Ingenious, Torben, certainly adds efficiency. John
On Mon, Jul 1, 2013 at 4:38 AM, Torben Weis <torben.weis@gmail.com> wrote:
> 2013/6/25 Joseph Gentle <josephg@gmail.com>
>
> >
> > >> When peers connect, they send each other missing ops. Figuring out
> > >> which ops are missing can be surprisingly tricky  but we'll figure
> > >> that out later. New ops must be ingested in order, so we always ingest
> > >> an operation after ingesting all of its parents.
> >
> > Just use a Merkle Tree that is at the same time a prefix tree with
> respect
> to the hashes of the ops (explanation below).
> The bandwidth usage is O(1) if both clients are in sync and O(log n) if
> they have one or few different ops and O(n) in the worst case, where n in
> the number of ops.
>
> Constructing the tree is simple.
> Let the hash function output 20 bytes and let's encode this in hex. This
> results in a hashstring of 40 hexcharacters for each operation.

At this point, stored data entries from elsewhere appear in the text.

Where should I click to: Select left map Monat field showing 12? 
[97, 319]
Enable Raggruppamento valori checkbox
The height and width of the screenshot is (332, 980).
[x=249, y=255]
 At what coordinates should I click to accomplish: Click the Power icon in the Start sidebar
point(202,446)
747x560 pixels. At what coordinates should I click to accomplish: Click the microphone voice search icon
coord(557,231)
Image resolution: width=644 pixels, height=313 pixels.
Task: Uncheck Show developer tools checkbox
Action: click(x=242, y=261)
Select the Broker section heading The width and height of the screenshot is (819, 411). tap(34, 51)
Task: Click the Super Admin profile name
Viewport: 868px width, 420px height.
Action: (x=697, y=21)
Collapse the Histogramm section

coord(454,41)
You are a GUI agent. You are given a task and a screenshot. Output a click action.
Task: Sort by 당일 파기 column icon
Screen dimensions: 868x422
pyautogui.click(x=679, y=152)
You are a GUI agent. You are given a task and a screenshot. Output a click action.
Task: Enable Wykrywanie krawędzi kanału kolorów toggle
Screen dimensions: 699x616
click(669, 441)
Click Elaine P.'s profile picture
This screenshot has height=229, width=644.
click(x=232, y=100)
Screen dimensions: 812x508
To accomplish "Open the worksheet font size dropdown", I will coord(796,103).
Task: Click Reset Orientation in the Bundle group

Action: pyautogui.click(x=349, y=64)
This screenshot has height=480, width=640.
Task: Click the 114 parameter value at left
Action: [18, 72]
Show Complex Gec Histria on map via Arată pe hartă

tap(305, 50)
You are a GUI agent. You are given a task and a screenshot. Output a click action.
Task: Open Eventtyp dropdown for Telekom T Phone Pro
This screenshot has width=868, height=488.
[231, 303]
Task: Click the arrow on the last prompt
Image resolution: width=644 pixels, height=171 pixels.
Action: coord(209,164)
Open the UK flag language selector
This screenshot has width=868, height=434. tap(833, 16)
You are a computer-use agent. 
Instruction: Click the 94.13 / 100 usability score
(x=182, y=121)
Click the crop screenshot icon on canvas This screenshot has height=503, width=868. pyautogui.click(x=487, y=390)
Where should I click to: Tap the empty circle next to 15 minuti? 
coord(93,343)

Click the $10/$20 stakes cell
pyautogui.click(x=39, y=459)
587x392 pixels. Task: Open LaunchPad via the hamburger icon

> Each node hashes over the hashes of its children. Leafnodes correspond to
> operations and thus use the hash value of their respective operation.
> The treeinvariant is that all siblings on level x share the same prefix of
> x hexcharacters.
> The tree is not sent over the network. Instead, clients start comparing the
> hashes at the root.
>
> Two clients compare their root hash. If it is equal, the entire tree is
> equal and therefore they are in sync.
> If not, they download all direct children and repeat the procedure for each
> subtree rooted by one of these children.
> For example, if child number 3 has a different hash, but all others share
> the same hash, then we have learned that there are one or more ops with a
> hash of 3xxxx... that are different and need syncing.
>
> Typically we can limit the depth of the tree to few levels. 8 levels
> already yield a tree that could store 16^8 possible ops. So in the worst
> case two clients need to wait for 8 roundtrips to determine a missing op.
>
> In addition, each client sends a time stamp. So when syncing we report the
> last time stamp received from this client and ask for all ops this client
> received later. If these are few, then simply get them (even if we know
> some of the ops already, because we got them from another client). If there
> are too many ops, fall back to the merkle tree. With a good approximation
> of RTT and bandwidth, it is easy to calculate which algorithm is the best
> to sync two clients.
>
> Greetings
> Torben
>